Oliver Solberg ritrova la Skoda Fabia Rally2

Il cammino di Solberg jr sul doppio binario del campionato continentale e del mondo prosegue questo weekend, con l’esordio al Rally Fafe Montelongo valido come terzo round dell’ERC 2020, e nel fine settimana successivo dal Portogallo volerà nel nostro Paese, per il Rally Italia Sardegna valido per il WRC, altro esordio per il giovane svedese, che affronterà gli sterrati isolani a bordo della Skoda Fabia Rally2, anziché la fidata Volkswagen Polo GTI R5 con la quale sta affrontando l’europeo ed alcuni appuntamenti mondiali (ed inoltre ci sarà pure il padre Petter, che correrà l’ultima prova speciale a titolo dimostrativo con la Citroen C3 WRC gommata Pirelli).

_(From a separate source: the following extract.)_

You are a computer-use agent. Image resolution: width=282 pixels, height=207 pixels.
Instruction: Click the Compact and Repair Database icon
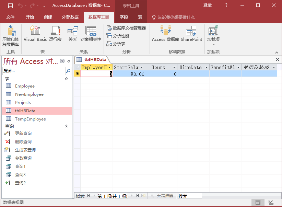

È dal Rally di Svezia dello scorso febbraio che il 19enne non sfruttava la vettura ceca: ricordiamo che in questa stagione il pilota è entrato nelle grazie di Skoda Motorsport, ma poi la pandemia ha sovvertito i piani di una annata in cui la Fabia Rally2 avrebbe dovuto accompagnare Solberg anche al Rally Estonia. Una serie di intoppi burocratici e logistici causati dalle restrizioni di viaggio hanno impedito di portare la vettura dalla sede di Mladá Boleslav, in Repubblica Ceca, al Paese baltico.

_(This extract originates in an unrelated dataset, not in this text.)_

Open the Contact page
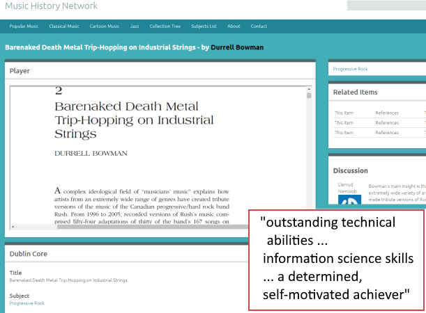Screen dimensions: 426x313 259,26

Spiega il pilota: «Sarà davvero bello tornare sulla Skoda. È incredibile pensare cosa sia successo nel mondo dall’ultima volta che ho guidato l’auto in Svezia. Non credo che nessuno ci avrebbe creduto se avessimo detto che sarebbe stata l’ultima volta sulla Fabia per quasi otto mesi. Ma la cosa migliore è guardare avanti e non pensare troppo a quanto sia stata dura l’estate. Anche se non ho fatto nessuna gara con la Skoda Fabia Rally2 ho comunque svolto dei test, il che mi ha dato una buona esperienza», rivela. «Sono entusiasta di guidarla in Italia. Ovviamente la Sardegna è un evento nuovo e davvero difficile, in cui devi guidare molto con la testa, soprattutto facendo attenzione ai sassi e le rocce al secondo passaggio».

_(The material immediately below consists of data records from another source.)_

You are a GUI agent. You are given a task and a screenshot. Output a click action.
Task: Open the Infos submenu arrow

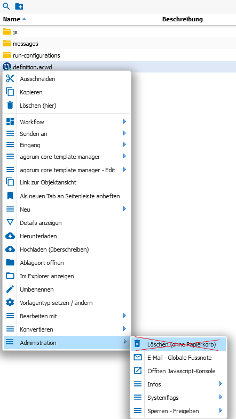point(221,384)
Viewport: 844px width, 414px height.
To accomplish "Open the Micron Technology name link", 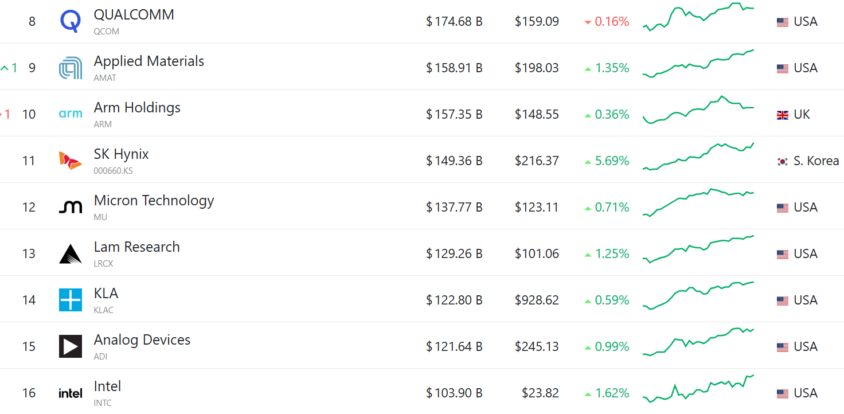I will (x=154, y=201).
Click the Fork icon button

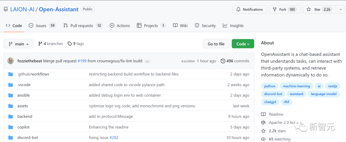tap(275, 9)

“Al Rally Fafe Montelongo saremo tutti sullo stesso piano”

Prima però disputerà il Fafe Montelongo con la Polo GTI R5, come abbiamo detto. «La cosa buona è che affronteremo un nuovo rally», che per Solberg significa «parità di condizioni per tutti, e la cosa mi piace». E spiega: «Tutti coloro contro cui gareggio nell’ERC hanno la mia stessa esperienza in questo rally, ovvero nessuna! Per la lotta per il campionato, sarà qualcosa di più equo. Spero che Fafe possa essere un po’ più semplice del Roma Capitale [l’altro evento su asfalto del campionato europeo rally 2020 disputato dal pilota, che concluse al terzo posto affrontando qualche imprevisto, ndr]. Almeno ora ho un po’ di esperienza con l’auto su questa superficie e so cosa aspettarmi, ma sono sicuro di avere ancora alcune cose da imparare su questo tipo di rally. So che devo prendere parte a più gare prima che il mio feeling migliori. Per me a Fafe il focus sarà sul campionato. Bisogna affrontare i rally uno dopo l’altro. Non guardo oltre la prossima gara».